__Work to complete__: Every line in the data below that has the word "will" should be returned.

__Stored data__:
>>>

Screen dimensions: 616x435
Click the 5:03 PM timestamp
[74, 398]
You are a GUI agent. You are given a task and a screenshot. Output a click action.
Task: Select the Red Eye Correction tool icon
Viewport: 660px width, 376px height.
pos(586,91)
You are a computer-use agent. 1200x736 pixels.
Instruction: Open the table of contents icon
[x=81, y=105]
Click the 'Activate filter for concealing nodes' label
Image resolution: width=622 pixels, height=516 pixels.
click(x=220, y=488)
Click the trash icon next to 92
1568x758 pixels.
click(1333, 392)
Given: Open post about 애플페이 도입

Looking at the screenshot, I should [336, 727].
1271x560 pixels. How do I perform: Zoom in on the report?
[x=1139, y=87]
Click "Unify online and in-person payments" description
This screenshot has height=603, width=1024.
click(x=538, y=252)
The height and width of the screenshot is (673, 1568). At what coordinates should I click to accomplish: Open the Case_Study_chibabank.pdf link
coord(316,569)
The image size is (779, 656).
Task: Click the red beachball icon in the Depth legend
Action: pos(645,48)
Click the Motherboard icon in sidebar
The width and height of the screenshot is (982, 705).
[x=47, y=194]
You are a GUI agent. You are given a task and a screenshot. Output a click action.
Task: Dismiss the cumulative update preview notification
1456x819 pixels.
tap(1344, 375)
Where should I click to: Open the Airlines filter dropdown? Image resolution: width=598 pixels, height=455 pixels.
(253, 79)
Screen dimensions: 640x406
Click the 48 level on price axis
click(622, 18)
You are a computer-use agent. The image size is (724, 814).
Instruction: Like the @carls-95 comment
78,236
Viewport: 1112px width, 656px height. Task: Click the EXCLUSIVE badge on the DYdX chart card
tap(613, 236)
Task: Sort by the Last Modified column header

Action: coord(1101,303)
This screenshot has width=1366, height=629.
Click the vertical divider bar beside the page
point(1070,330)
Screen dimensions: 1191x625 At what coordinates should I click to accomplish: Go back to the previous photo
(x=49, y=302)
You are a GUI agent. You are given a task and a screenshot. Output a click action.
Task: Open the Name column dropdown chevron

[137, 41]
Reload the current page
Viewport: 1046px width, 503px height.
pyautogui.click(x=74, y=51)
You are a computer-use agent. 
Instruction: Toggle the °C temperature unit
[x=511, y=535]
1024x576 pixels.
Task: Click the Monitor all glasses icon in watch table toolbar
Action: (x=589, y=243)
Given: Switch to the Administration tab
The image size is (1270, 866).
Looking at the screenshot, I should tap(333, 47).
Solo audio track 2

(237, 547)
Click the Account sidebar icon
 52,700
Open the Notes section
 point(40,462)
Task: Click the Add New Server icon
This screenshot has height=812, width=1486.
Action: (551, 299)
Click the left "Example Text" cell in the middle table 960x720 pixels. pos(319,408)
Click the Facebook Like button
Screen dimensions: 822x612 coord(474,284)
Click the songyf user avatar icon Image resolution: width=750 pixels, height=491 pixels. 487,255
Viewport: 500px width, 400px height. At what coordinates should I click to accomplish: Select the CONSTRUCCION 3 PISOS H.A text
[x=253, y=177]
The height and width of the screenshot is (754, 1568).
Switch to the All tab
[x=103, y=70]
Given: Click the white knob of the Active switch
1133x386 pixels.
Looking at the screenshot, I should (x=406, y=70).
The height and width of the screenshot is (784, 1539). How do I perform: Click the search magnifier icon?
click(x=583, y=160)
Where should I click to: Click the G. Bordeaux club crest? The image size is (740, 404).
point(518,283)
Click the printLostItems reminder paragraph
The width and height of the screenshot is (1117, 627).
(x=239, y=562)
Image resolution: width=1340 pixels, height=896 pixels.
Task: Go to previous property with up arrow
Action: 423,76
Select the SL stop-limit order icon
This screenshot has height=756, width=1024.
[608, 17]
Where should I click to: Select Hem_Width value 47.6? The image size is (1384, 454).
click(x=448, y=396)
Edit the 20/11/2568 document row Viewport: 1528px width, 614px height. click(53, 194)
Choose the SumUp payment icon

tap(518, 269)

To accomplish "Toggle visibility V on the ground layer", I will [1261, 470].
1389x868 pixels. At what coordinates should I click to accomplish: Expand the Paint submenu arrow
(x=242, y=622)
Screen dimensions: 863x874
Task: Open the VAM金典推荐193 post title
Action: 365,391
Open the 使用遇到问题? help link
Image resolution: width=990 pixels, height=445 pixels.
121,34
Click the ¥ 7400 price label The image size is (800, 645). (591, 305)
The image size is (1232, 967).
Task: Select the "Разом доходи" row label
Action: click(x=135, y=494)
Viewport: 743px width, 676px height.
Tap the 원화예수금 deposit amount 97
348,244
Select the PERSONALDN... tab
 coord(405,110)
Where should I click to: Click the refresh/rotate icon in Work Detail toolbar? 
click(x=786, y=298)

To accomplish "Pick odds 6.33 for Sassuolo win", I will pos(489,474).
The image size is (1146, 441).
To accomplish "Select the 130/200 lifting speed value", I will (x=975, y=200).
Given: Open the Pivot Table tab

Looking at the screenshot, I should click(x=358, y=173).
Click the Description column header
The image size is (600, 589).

<<<

__Output below__:
To accomplish "Toggle visibility V on the ground layer", I will [1261, 470].
To accomplish "Pick odds 6.33 for Sassuolo win", I will pos(489,474).
To accomplish "Select the 130/200 lifting speed value", I will (x=975, y=200).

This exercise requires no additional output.